— INPUT ROWS —

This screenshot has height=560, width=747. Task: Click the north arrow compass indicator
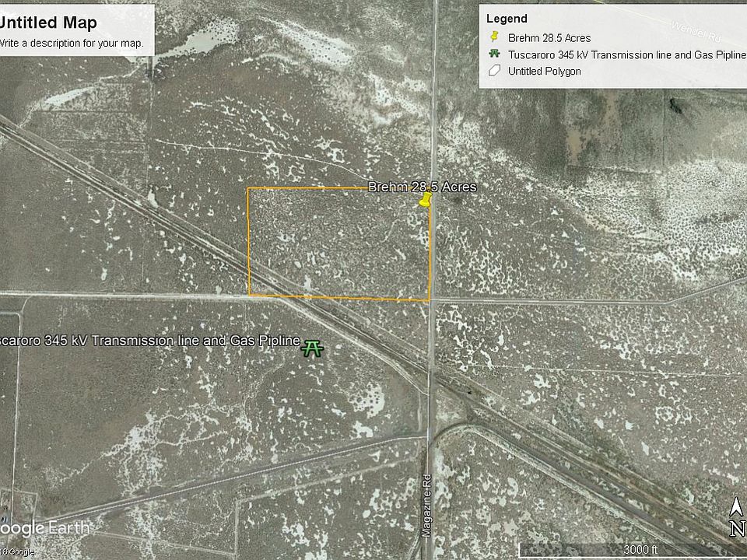[x=735, y=519]
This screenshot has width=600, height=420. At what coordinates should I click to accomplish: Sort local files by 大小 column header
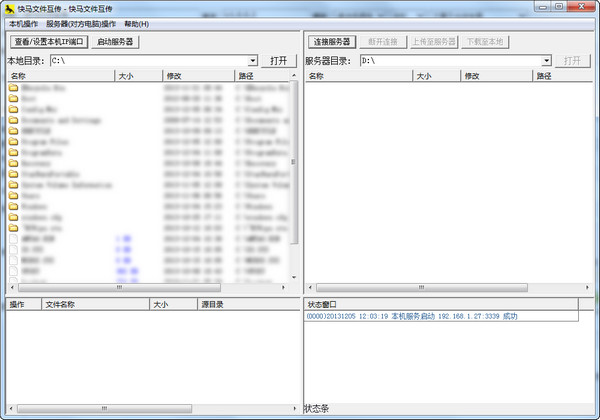[139, 76]
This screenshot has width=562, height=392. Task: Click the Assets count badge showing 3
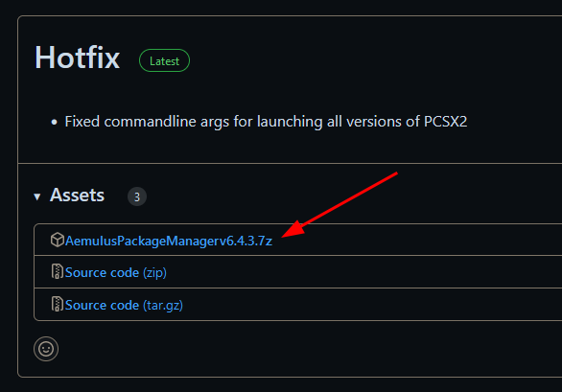137,196
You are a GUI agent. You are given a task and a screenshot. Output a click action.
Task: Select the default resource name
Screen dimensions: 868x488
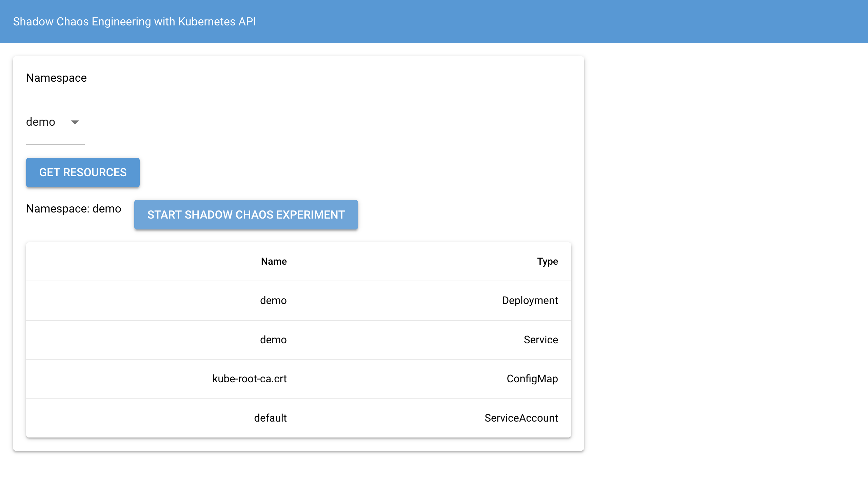click(x=270, y=418)

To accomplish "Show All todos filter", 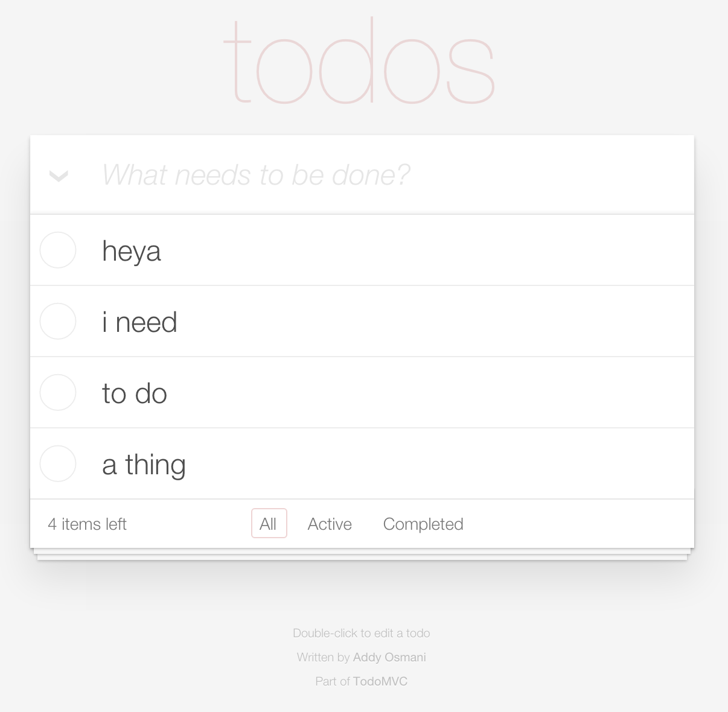I will (x=269, y=524).
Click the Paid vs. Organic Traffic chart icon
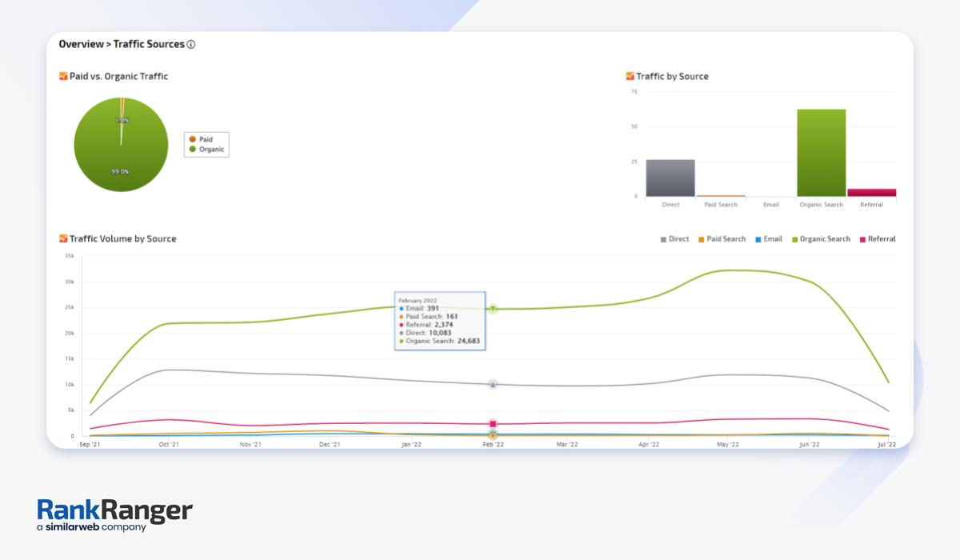 coord(63,77)
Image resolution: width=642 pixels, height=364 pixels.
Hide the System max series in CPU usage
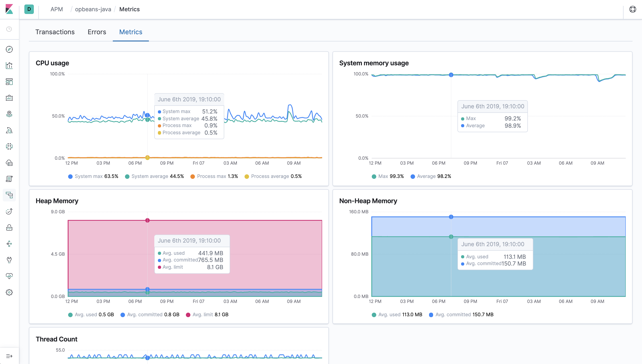(93, 176)
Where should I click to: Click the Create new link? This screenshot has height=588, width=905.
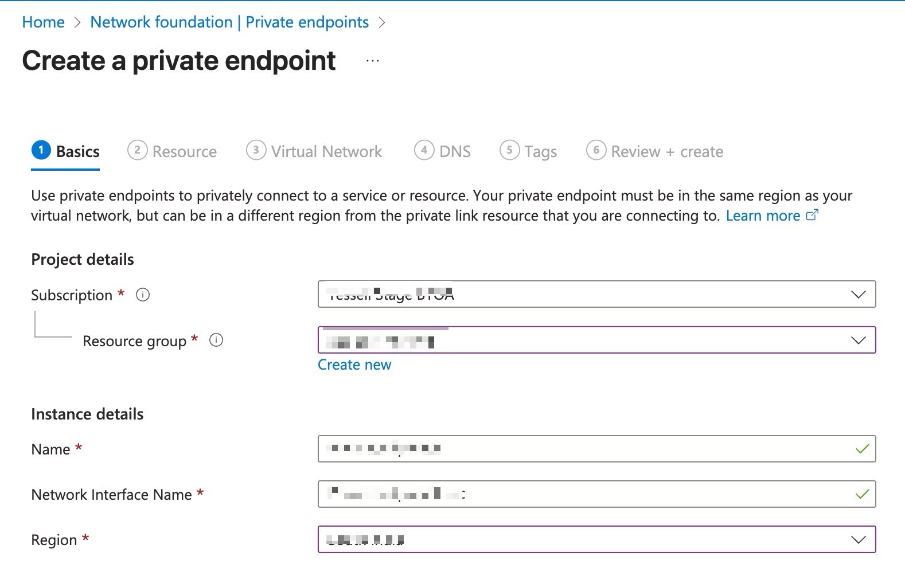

— JOB —
Reproduce the items from the one containing "Click the Paid vs. Organic Traffic chart icon" through the end of the items, replacing "CPU usage" with "memory usage" and keeping everything else unchanged. Omit the pictures from your output.

— TASK ANSWER —
Click the Paid vs. Organic Traffic chart icon
 coord(63,77)
Image resolution: width=642 pixels, height=364 pixels.
Hide the System max series in memory usage
(93, 176)
Where should I click to: Click the Create new link? This screenshot has height=588, width=905.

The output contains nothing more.